Delays the absorption of glucose into the blood from the intestine.
  • Thiazolidinediones: pioglitazone (Actos), rosiglitazone (Avandia)
Drugs decrease insulin resistance in peripheral tissues.
  • Incretin modifier: sitagliptin phosphate (Januvia)
Increases insulin secretion and decreases glucagon secretion.
Instruct patient to take insulin as directed
  • Rapid-acting insulin analogs: lispro insulin (Humalog), insulin aspart
Have an onset of action within 15 minutes of administration.

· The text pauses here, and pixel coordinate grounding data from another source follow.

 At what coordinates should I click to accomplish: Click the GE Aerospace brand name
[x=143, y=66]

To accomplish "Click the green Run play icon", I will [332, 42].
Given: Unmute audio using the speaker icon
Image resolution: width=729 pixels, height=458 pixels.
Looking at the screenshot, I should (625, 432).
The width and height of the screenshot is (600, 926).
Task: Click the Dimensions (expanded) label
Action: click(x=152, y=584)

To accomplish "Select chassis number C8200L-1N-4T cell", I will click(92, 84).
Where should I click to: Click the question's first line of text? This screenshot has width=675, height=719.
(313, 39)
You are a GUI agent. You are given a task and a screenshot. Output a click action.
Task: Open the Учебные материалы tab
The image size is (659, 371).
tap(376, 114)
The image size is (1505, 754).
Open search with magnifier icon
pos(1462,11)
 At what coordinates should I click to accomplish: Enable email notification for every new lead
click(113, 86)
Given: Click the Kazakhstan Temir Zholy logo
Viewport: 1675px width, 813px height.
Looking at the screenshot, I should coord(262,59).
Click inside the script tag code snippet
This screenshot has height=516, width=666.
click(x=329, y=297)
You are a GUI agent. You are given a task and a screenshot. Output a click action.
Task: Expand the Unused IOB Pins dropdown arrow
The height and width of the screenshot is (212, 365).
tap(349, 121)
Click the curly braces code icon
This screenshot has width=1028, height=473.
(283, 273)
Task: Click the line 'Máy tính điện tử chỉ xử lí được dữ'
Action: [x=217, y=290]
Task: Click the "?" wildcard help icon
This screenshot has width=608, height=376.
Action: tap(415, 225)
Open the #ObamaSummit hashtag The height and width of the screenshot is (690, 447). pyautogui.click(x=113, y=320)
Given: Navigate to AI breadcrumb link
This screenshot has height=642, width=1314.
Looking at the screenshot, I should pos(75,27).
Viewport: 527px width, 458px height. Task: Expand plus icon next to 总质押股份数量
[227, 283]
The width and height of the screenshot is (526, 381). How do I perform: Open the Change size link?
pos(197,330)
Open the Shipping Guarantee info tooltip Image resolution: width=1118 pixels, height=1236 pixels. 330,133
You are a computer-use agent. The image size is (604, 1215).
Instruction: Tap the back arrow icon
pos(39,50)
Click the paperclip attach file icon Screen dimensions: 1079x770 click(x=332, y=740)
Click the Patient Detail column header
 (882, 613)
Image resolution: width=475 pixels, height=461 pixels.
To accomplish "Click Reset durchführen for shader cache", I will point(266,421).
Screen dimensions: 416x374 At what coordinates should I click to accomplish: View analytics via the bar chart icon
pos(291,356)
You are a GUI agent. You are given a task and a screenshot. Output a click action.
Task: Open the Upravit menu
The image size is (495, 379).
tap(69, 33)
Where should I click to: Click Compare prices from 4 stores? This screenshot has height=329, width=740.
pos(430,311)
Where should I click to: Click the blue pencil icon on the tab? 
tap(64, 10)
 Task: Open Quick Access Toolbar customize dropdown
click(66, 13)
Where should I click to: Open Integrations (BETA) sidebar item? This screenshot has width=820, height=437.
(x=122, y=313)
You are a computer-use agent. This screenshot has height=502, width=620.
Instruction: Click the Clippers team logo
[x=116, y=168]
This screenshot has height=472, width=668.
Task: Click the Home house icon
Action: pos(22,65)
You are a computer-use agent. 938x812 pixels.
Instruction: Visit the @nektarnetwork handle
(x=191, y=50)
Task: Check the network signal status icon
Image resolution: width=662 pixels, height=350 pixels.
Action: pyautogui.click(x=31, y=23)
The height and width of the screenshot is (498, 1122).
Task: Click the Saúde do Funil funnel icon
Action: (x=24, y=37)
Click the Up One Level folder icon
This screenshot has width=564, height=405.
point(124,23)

The duration of action is 2 to 3 hours for Humalog and 3 to 5 hours for aspart.
  • Short-acting insulin: regular
Has an onset of action within 30 minutes of administration; duration of action is 4 to 8 hours.
  • Intermediate-acting insulin: neutral protamine Hagedorn (NPH), insulin zinc suspension (Lente)
Onset of action for the intermediate-acting is one hour after administration; duration of action is 18 to 26 hours.
  • Intermediate and rapid: 70% NPH/30% regular.
Premixed concentration has an onset of action similar to that of rapid-acting insulin and a duration of action similar to that of intermediate-acting insulin.
  • Long-acting insulin: Ultralente, insulin glargine (Lantus)
Have an onset of one hour after administration. Duration of action is 36 hours for Ultralente is 36 hours and for glargine is at least 24 hours.
Instruct the patient on the proper preparation and administration of insulin.
  • Injection procedures.
Absorption of insulin is more consistent when insulin is always injected in the same anatomical site. Absorption if fastest in the abdomen, followed by the arms, thighs, and buttocks. It is recommended by the American Diabetes Association to administer insulin into the subcutaneous tissue of the abdomen.
  • Rotation of injection within one anatomical site.
Injection of insulin in the same site over time will result in lipoatrophy and lipohypertrophy with reduced insulin absorption.
  • Storage of insulin.
Insulin should be refrigerated at 2º to 8º C (36º to 46º F). Unopened vials may be stored until their expiration date. To prevent irritation from “cold insulin,” vials may be stored at temperatures of 15º to 30ºC (59º to 86ºF) for 1 month. Opened vials are to be discarded after that time.